Bug #30277 Collation for Persian letters
Submitted: 7 Aug 2007 16:44 Modified: 24 Aug 2007 11:38
Reporter: huji huji Email Updates:
Status: Not a Bug Impact on me:
None 
Category:MySQL Server: Charsets Severity:S3 (Non-critical)
Version:5.x OS:Any
Assigned to: CPU Architecture:Any
Tags: collation, Persian, Unicode, UTF-8

[7 Aug 2007 16:44] huji huji
Description:
With the popularity of unicode character set (in particular, utf-8 character set), many developers use it as their default character set on their MySQL databases. This includes those dealing with content in Persian language.

The portion of utf-8 which references Arabic and Persian languages, doesn't fully support the correct order of letters in Persian. Persian language has four letters more than Arabic (souding as P, Ch, Zh, and G) and, besides, the standard characters used for two letters (which sound K and Y) are different in Persian, compared to Arabic. Unfortunately, the order of the characters in utf-8 charset, is "Arabics first, then the Persian-specific ones".

How to repeat:
Create a table with one column; in each row of it, add one of the Persian letters, as follows:

ا ب پ ت ث ج چ ح خ د ذ ر ز ژ س ش ص ض ط ظ ع غ ف ق ک گ ل م ن و ه ی

Then, perform a SELECT column_name FROM table_name ORDER BY column_name ASC. You will se, the result is shown in a different order: پ چ ژ گ are shown after all the others.

Another example is this: Go to Persian Wikipedia, and find a category with lots of articles in it. You will notice that, articles are sorted in the wrong order, with those starting with پ or چ or ژ or گ after all the others.

Suggested fix:
I think there are few approaches available:

- The order of the utf-8 charest (collation?) can be changed. This will have no disadvantage by itself (for example, those working with Arabic content will see no change). The disadvantage (if we call it one) is that the utf-8 charset will not be standard anymore.
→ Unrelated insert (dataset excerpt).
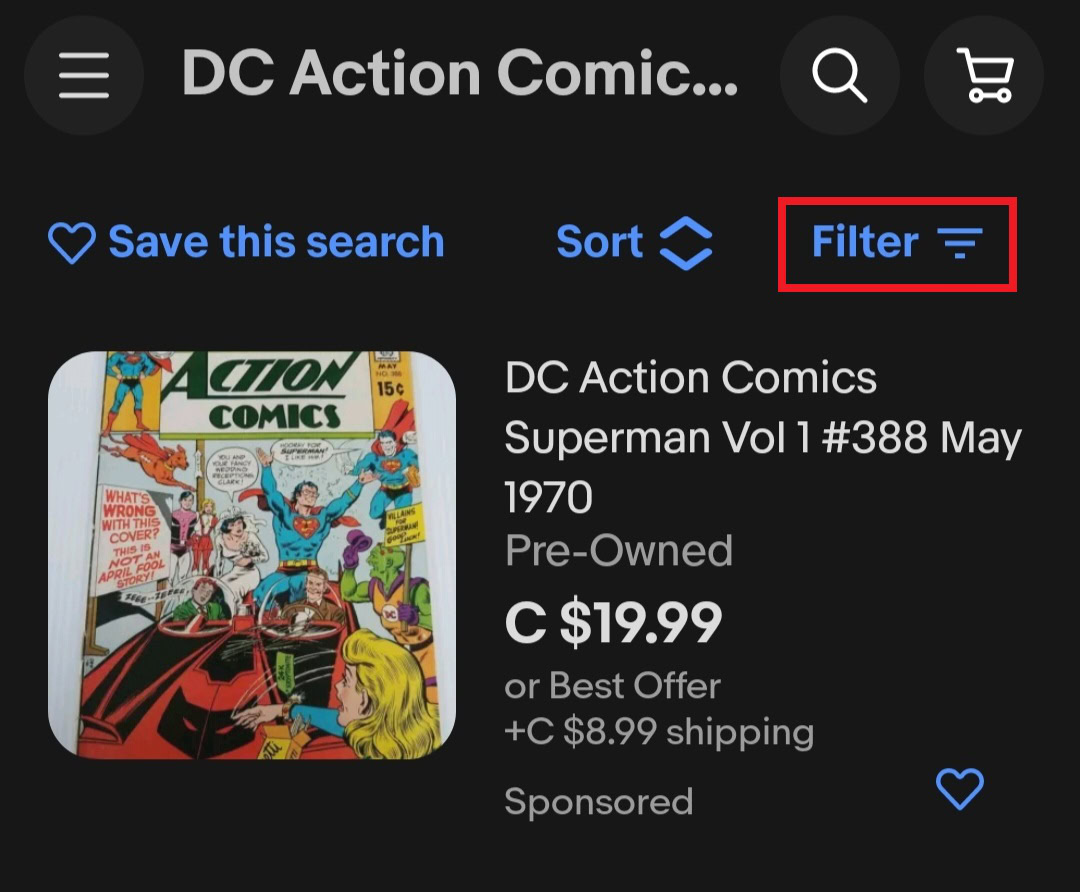
Task: Click the "Superman Vol 1 #388 May" title line
Action: click(x=763, y=438)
However, as it is not possible to change the utf-8 charset (it is pre-decided), it is the only rememdy. Or...

- Another charset should be created and bundled with MySQL, which can be named utf-8-Persian-fix for example. This way, the standard utf-8 will not be touched, and, people working with Persian content can change collations in the beginning very easily.

- The third solution, is to have a page on documentation/bugs/anywhere, where the collation fix is made available for download, as well as instructions for applying it. This way, at least those Persian developers who are wise enough, will find the documenation page and apply the remedy.

I'm out of any better idea for now.
[7 Aug 2007 18:22] MySQL Verification Team
QB select order by

Attachment: Persian-sort.png (image/png, text), 18.42 KiB.

[7 Aug 2007 18:31] MySQL Verification Team
Thank you for the bug report. I don't known nothing about Persian language,
could you please tell me if the figure attached shows what are you reporting?
Thanks in advance.
[7 Aug 2007 20:09] huji huji
Well, I noticed there is a collation named utf8_persian_ci, and there are bugs (like http://bugs.mysql.com/bug.php?id=29977&files=1) in it yet. Anyways, I consider my question answered, and want t close it. The benefit of it was, the next person who searches the same thing, will find it easily.
[7 Aug 2007 20:57] MySQL Verification Team
Thank you for the feedback. I am marking this bug as duplicate of:
http://bugs.mysql.com/bug.php?id=29977.